Could you retype exactly the line containing "Tick the checkbox for teacher Cas" and every line after it in the data below, leaving out the pictures?

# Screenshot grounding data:
>>
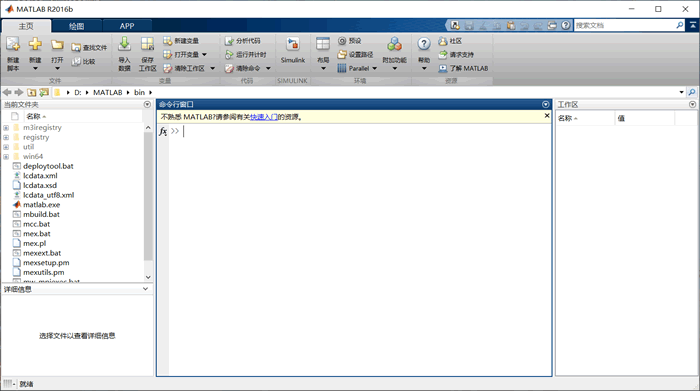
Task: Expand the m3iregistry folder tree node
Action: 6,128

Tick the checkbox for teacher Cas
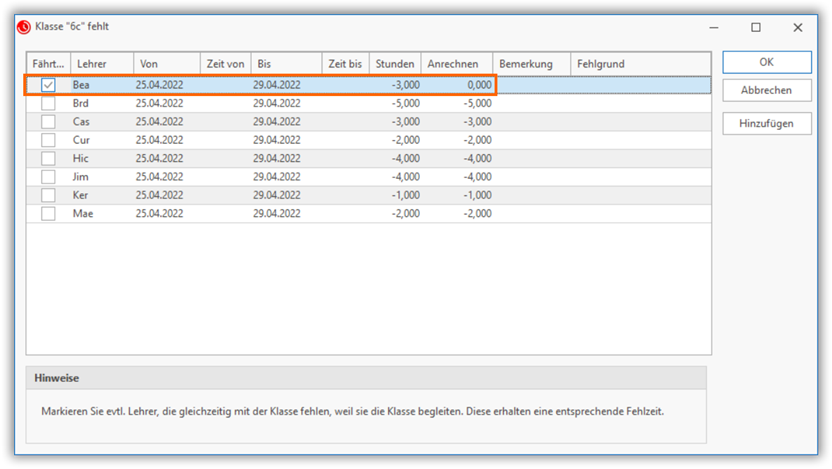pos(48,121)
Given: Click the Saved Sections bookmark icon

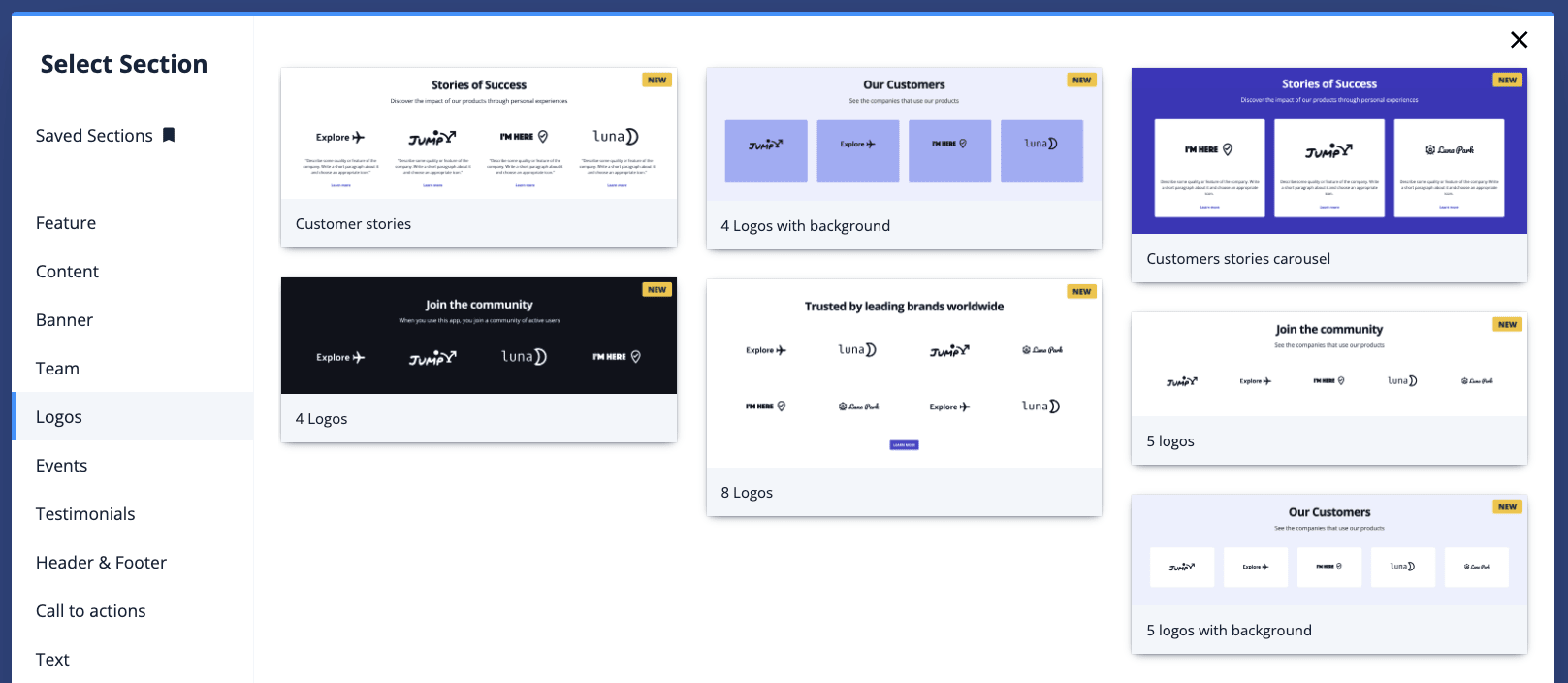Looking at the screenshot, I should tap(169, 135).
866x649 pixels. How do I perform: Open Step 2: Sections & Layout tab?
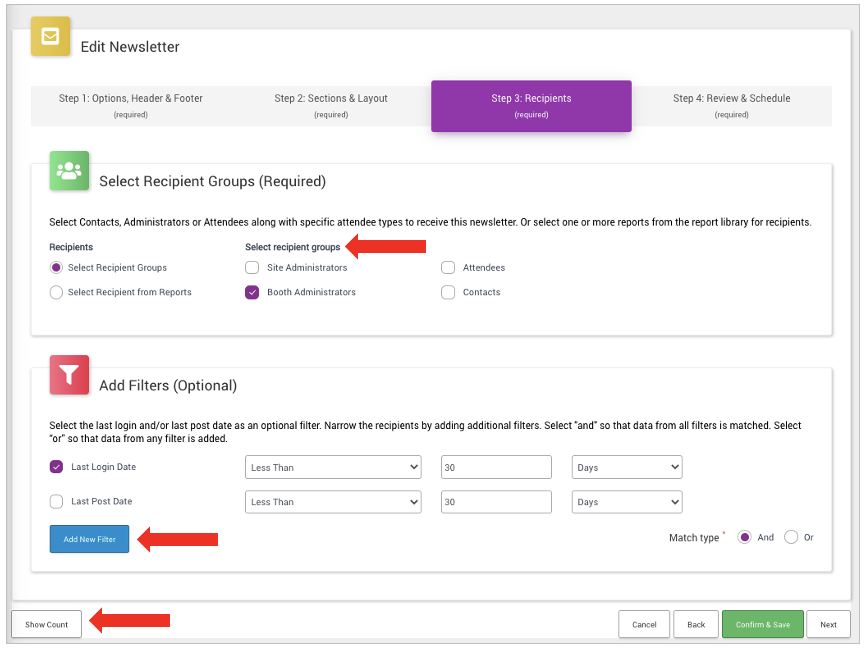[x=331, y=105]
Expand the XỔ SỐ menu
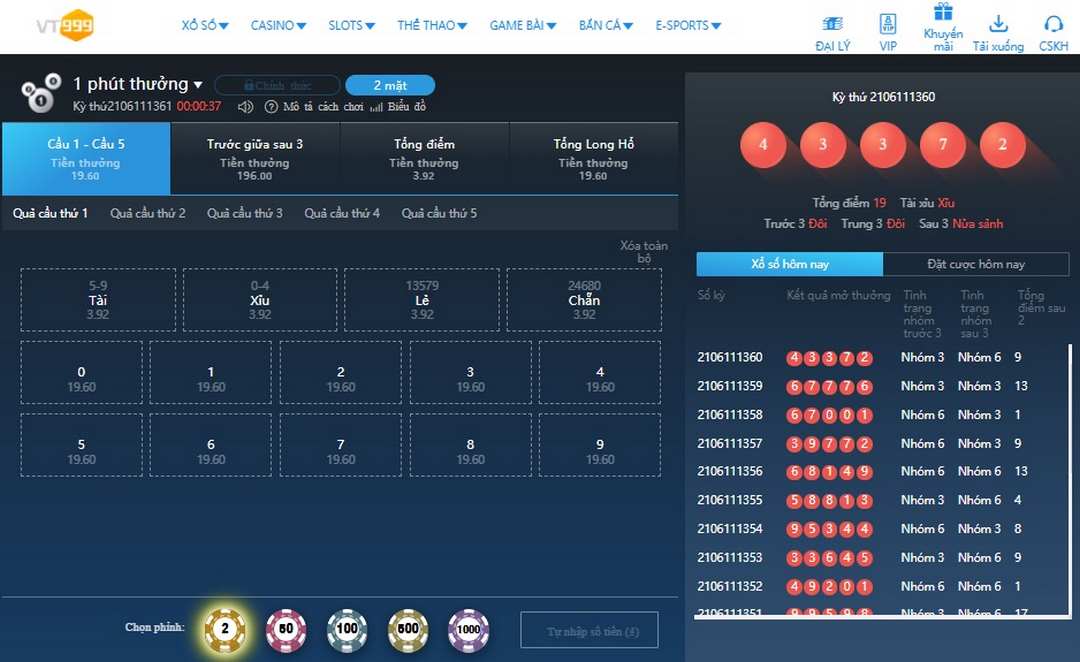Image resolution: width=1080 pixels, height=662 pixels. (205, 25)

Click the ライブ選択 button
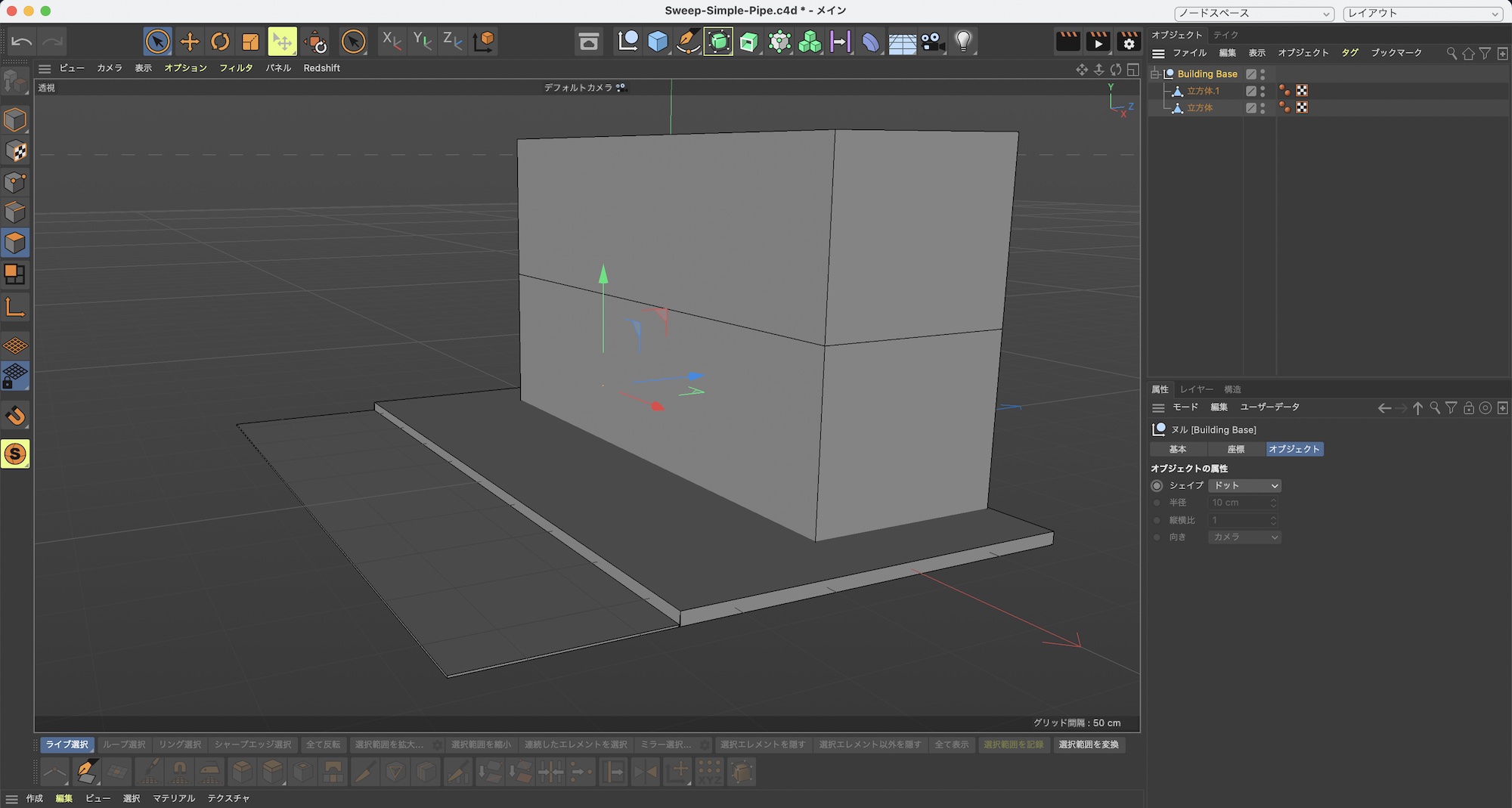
<<
# RESPONSE AREA:
Tick the checkbox for teacher Cas
pos(48,121)
Given: Click the Saved Sections bookmark icon

Looking at the screenshot, I should tap(169, 135).
866x649 pixels. How do I perform: Open Step 2: Sections & Layout tab?
[x=331, y=105]
Expand the XỔ SỐ menu
Image resolution: width=1080 pixels, height=662 pixels. (205, 25)

Click the ライブ選択 button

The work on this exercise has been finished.